ISLAMABAD-The International Water Management Institute (IWMI) Pakistan Friday organised a consultative workshop on the development of Early Drought Warning System (EDWS) for Pakistan.
The workshop was attended by various stakeholders and government agencies including Pakistan Meteorological Department (PMD), National Drought & Risk Management Fund (NDRMF), National Drought Monitoring Centre (NDMC), Pakistan Council of Research in Water Resources (PCRWR), and academia. The experts emphasized the importance of EDWS, real-time monitoring, collaboration among institutions, and timely dissemination of information among farmers and the public.
The workshop was organised under the UK Aid-funded Water Resource Accountability in Pakistan (WRAP) Programme Component 1: Climate Resilient Solutions for Improving Water Governance (CRS-IWaG).
Mahr Sahibzad Khan, Director General, Pakistan Meteorological Department (PMD), gave the welcome remarks and highlighted Pakistan’s vulnerability to climate change. According to him, “Drought is known to be the most complex disasters to assess.

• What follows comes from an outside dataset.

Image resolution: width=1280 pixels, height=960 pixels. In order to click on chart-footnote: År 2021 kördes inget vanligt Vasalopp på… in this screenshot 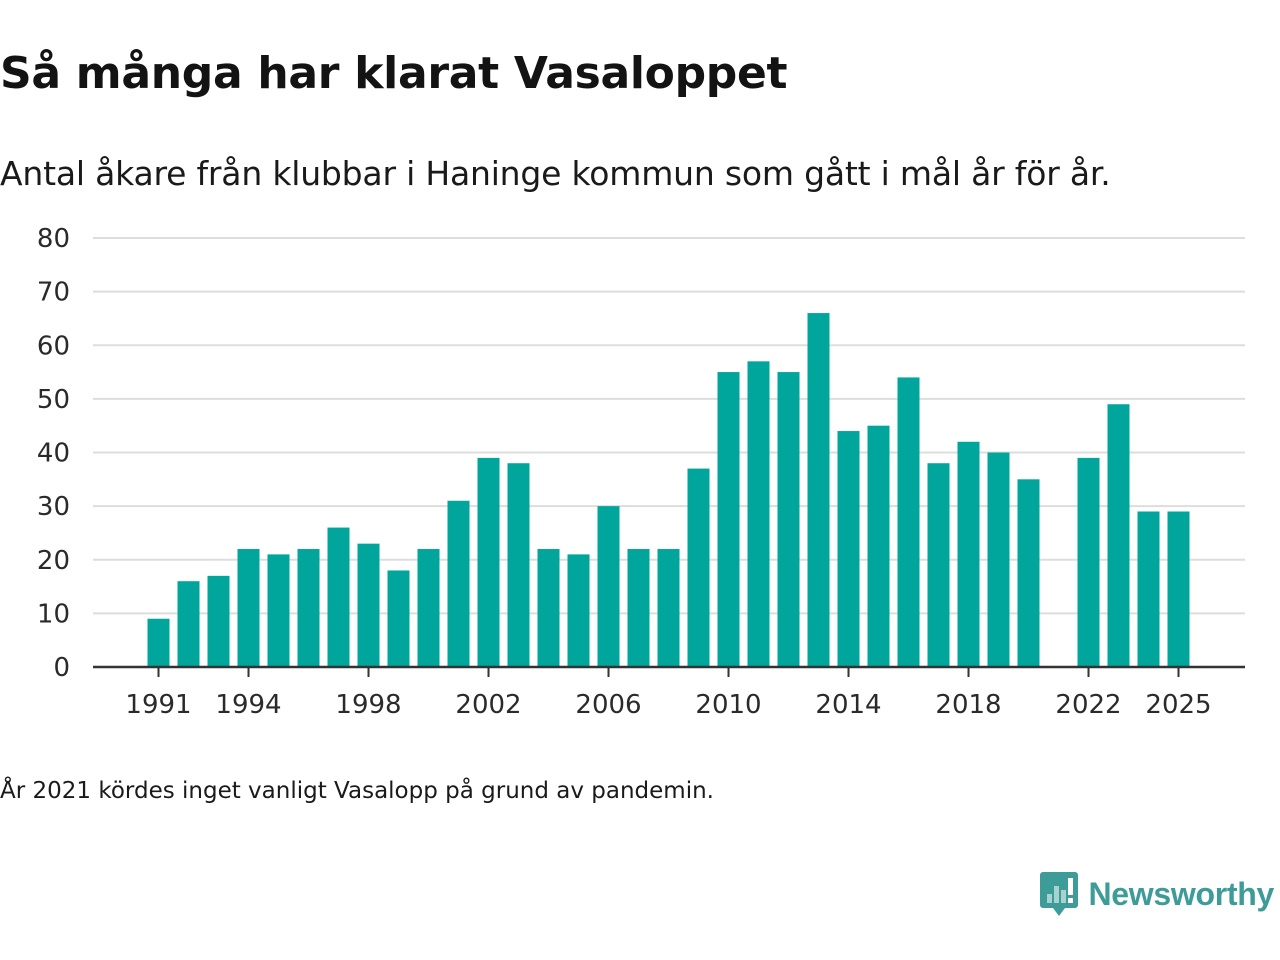, I will do `click(357, 791)`.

Pakistan is experiencing flash droughts and we need to work collectively to address these challenges.” Anticipatory actions and decision support mechanisms were also emphasized. The workshop emphasized gender inclusive drought management and recommended using drought indices suitable for different agro-ecological zones. According to Dr Mohsin Hafeez, Director – Water, Food and Ecosystems, IWMI, “IWMI Pakistan will be developing EDWS for Pakistan. It will have the interface for experts and a simplified version for general public. Under the WRAP Programme Component 1: CRS-IWaG, a working group on drought monitoring is going to be established. Media will also be taken onboard, so that they could use the data in their reporting for awareness raising.” Under this programme, Chakwal has been selected as the pilot district for the implementation of EDWS. A state-of-the-art eddy covariance flux tower will be installed in Chakwal district to monitor the exchange of carbon emissions and water fluxes in the atmosphere, therefore contributing towards drought monitoring in Punjab.
Dr Giriraj Amarnath, Research Group Leader, Water Risk to Development and Resilience, IWMI-Sri Lanka, gave an overview of IWMI’s drought resilient initiatives and projects being implemented around the globe. He also shared an overview of South Asia Drought Monitoring System (SADMS), which will be introduced in Pakistan. SADMS strengthens regional to sub-national drought monitoring and management as an important step towards proactively enhancing drought resilience and risk mitigation.
Dr. Shahzada Adnan, Deputy Director, National Drought Monitoring Centre (NDMC), PMD, informed the participants about weather forecast mechanism in Pakistan. He said, “Due to the impacts of climate change, the frequency and severity of droughts has increased in Pakistan. Timely actions were not taken in early warning of drought events of 2018 and 2021, due to which a large population was affected in Sindh and Balochistan. Timely response and action on early warning is key to minimize the impacts of climate-related disasters. According to Bilal Anwar, CEO, National Disaster & Risk Management Fund (NDRMF), “Drought is the worst form of disaster. They are now induced by climate change and their intensity and frequency has increased. Disasters are slow on-set events and their impacts are inter-generational.” He informed that NDRMF is working on drought mitigation in Pakistan by developing 27 water conservation structures in Balochistan, seven early warning systems in KP, GB, and Balochistan; plantation and reforestation of thousands of hectares of land, land stabilization, and community preparedness measures.
Dr. Imran Nadeem, Researcher – Climate Adaptation Specialist, IWMI Pakistan, gave a presentation on the historical drought assessment of Punjab based on satellite data from 1971-2022. He also informed that the prototype for EDWS for Chakwal district has been developed and the results of the prototype are being tested with farmers and government agencies. To tackle drought, IWMI team will further develop and implement the South Asian Drought Monitoring System (SADMS) for Pakistan.”
A roundtable dialogue was also held to discuss how to address the various drought impacts and its effective monitoring and management, whilst ensuring gender integration in EDWS.
Dr. Muhammad Ashraf, Chairman, Pakistan Council of Research in Water Resources (PCRWR), in his closing remarks urged that for effective drought monitoring, timely action is vital. By investing in green infrastructure, Pakistan can build resilience to drought events.